Thursday, September 18, 2008

Ban the automatic loaning of customer long positions to short sellers

I despise short selling as much as any bullish investor, but I think the optimal solution to short-selling abuses (e.g., naked short selling) is for the SEC to ban mutual funds and pension funds and insurance companies from loaning stock to short-sellers and to ban brokerage firms from automatically loaning customer long stock positions to short sellers without their explicit permission. How many mutual fund shareholders or employees represented by pension funds or customers keeping stock in their brokerage accounts are even aware that it is they who are the suppliers of stock that short sellers are selling short??!! Brokerage firms, mutual funds, and pension funds are supposed to be operating with a fiduciary duty to protect the interests of their customers but they are failing to do so. Fix this fiduciary duty problem and short sellers will instantly become a very minor force in the market rather than the tail wagging the dog that they currently are. It really is this simple.

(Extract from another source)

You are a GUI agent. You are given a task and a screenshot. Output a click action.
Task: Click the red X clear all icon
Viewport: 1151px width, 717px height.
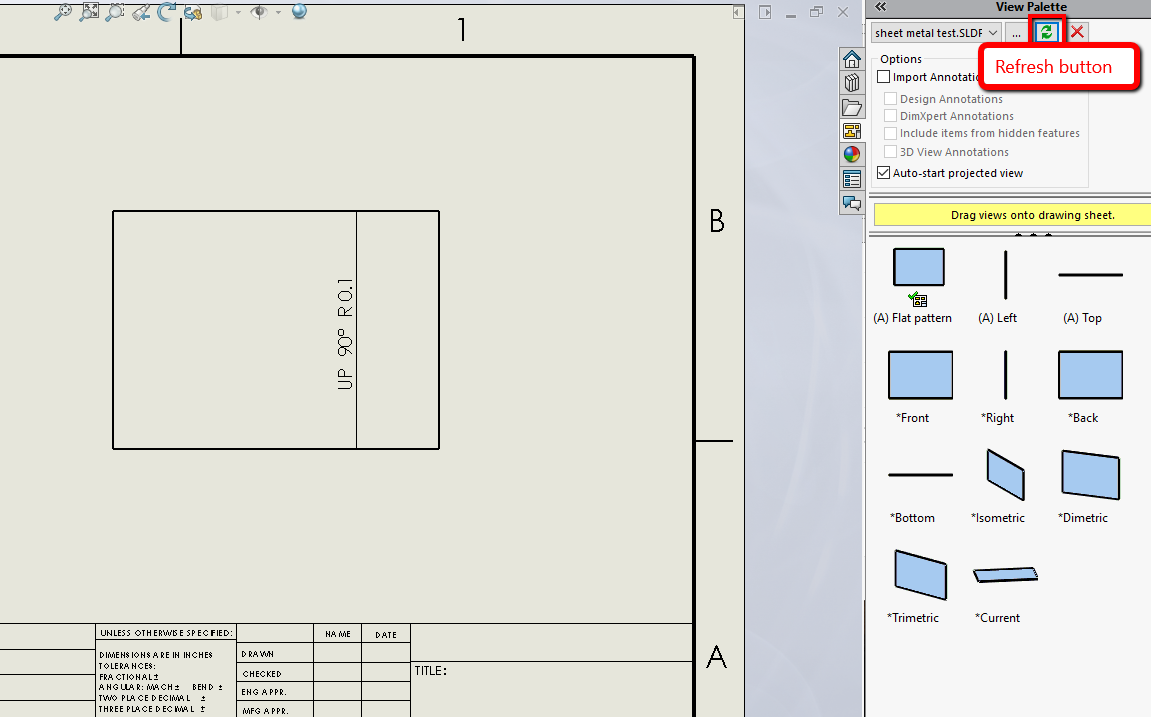(x=1077, y=32)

One pragmatic logistical change which would help correct a lot of short selling abuses would be to go to T+0.0 settlement rather than the current T+3 settlement. Rather than giving short sellers a 3-day free ride to come up with borrowed shares, force them to cough up the borrowed shared up-front before the short-sale transaction can even be requested to be executed. T+3 is not needed these days and is a dog's age in today's computerized stock market. Even T+0 settlement (by the end of the trading day) is insufficient to deal with naked short-selling. T+0.0 settlement is needed and it is needed... yesterday.

These two changes would literally solve the current systemic problem with short-selling without preventing short-sellers or the beneficiary owners of long stock positions from engaging in stock loaning and short-selling if they so choose.

I find is horrifying and reprehensible that a brokerage firm is permitted to loan a customer's stock without the customer's explicit, up-front, opt-in permission to short sellers, and without any notice to the customer that it may or has been done. Opt-out would not be sufficient. It needs to be opt-in and without any onerous penalty for refusing to opt in.

Why the silly Democrats are not jumping up and down and loudly proclaiming this need  to get rid of this automatic opt-in and irresponsibly loaning by mutual funds and pension funds and insurance companies is rather baffling, other than simply that, as the saying goes, "they don't get it."